For him, it had been little more than that—only a matter of days before the cataclysm when he’d gone into stasis. It didn’t matter how long it had actually been. In his mind it was no more than that and it was still just as fresh and painful as if it had just happened.
She could’ve prevented the pregnancy if she hadn’t wanted his child. There was no excuse for what she’d done—none. He knew it had been premeditated maliciousness on her part—all of it—getting pregnant to start with and then aborting it—all calculated to avenge herself against him for wrongs she’d imagined.
He’d been stupid enough when they’d first united to believe her possessiveness was a sign of her love for him. He’d been wrong. It was only a sign of possessiveness, a sense of ownership. She hadn’t cared about him. She was incapabl
e of caring about anyone but herself. She’d figured she owned him, though, and she’d watched him like a hawk, interpreting everything he did as a sign of faithlessness.
If he left their home because he couldn’t stand to listen to her harping any longer and couldn’t trust himself to keep his temper in check, he was fleeing to his mistress. If he was late in returning home because of his duties, he was with another woman. If he didn’t want her because he was worn out from working twelve hours straight to earn enough credits to buy her the things she wanted, he had expended himself on some other woman.

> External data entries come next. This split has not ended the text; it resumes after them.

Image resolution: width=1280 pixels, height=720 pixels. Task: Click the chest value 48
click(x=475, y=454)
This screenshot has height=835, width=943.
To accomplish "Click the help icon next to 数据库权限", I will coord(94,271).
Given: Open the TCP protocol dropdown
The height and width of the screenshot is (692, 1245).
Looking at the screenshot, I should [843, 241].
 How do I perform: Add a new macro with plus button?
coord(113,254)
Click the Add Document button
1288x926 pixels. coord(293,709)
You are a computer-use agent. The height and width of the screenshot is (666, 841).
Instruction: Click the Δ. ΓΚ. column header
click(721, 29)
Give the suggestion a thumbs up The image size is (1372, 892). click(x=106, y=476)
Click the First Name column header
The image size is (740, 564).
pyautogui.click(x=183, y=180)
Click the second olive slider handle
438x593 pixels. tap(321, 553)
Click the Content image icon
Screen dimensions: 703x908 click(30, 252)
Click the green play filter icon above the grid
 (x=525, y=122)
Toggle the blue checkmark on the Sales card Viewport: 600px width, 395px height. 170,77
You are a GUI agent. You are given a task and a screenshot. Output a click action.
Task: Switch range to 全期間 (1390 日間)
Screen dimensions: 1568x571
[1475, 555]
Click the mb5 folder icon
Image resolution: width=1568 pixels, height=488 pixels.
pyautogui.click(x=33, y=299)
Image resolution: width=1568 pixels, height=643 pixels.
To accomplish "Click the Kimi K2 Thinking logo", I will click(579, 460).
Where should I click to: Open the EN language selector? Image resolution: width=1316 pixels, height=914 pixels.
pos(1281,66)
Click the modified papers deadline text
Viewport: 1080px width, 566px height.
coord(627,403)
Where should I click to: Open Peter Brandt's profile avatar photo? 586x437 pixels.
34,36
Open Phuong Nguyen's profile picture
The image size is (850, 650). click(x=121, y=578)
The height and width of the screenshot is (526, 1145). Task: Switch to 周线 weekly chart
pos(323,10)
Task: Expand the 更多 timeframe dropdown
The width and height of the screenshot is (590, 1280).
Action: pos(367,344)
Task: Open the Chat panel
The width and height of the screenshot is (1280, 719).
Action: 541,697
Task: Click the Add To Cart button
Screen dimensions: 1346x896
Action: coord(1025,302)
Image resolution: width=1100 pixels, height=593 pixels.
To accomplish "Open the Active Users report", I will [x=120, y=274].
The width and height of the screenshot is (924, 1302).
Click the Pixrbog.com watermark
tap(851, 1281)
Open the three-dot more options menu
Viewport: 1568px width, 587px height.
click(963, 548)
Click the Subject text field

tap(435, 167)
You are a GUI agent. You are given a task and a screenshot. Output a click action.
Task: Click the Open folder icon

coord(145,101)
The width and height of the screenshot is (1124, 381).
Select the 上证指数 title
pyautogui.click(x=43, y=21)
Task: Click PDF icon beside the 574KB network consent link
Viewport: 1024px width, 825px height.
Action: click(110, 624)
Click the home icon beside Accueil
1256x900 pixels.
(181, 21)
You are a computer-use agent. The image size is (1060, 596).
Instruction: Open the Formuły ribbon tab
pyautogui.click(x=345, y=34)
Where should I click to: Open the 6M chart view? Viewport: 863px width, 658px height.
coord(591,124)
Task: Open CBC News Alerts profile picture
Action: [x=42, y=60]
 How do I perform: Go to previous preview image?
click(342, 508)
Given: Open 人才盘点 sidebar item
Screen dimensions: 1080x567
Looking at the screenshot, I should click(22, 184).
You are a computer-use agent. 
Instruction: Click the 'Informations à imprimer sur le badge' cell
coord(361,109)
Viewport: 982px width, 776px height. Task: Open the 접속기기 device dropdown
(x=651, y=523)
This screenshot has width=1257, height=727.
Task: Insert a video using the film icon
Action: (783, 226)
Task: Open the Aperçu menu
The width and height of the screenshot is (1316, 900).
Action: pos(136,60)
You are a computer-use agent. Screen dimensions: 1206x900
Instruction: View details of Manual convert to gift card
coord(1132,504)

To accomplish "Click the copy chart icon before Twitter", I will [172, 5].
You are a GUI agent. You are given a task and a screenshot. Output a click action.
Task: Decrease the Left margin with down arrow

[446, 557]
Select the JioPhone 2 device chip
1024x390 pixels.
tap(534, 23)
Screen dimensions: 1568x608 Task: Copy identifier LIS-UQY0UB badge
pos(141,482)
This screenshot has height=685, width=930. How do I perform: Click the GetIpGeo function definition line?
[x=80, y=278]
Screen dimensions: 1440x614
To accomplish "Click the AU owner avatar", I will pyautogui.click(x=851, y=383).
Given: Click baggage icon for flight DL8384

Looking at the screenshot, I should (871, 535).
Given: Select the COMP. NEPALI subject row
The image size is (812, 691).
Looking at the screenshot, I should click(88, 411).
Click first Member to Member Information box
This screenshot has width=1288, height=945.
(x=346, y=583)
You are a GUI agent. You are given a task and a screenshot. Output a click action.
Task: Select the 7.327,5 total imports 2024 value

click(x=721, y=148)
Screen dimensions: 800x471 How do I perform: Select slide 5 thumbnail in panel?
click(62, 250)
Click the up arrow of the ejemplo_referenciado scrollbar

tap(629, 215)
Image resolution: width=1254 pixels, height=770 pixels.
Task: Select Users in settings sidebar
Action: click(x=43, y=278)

He should have realized sooner that she wouldn’t have been so quick to question his motives and morals if her own hadn’t been questionable. By the time he’d realized that she was painting him with her own brush, though, doing what she constantly accused him of, she’d already lost the power to hurt him.
He hadn’t loved her when she’d left. He wasn’t even certain when he’d finally stopped loving her. He was certain of when he’d begun to hate her, though. That was when she’d informed him she’d aborted his child.
He shook his head, trying to shake the thoughts as he emerged from the ship at last and glanced around at the crumbling remains of what had once been a beautiful city.
Slowly, it sank into his mind that it looked far worse than it had directly after the meteor had struck. All of the damage wasn’t from that impact.
Time had done this.
Coldness swept over him as he moved through the ruins of the city and paused now and then to run a hand over the broken stones of a building, feeling the smoothed edges of the stones, rounded now when once the edges had been crisp and sharp.
Hundreds of years, then, he realized, feeling stunned, disbelieving even though he knew it would have taken that for the ocean to smooth the stones.
Almost as soon as he made that connection, though, he noticed formations of coral had grown up around the perimeter of the ship.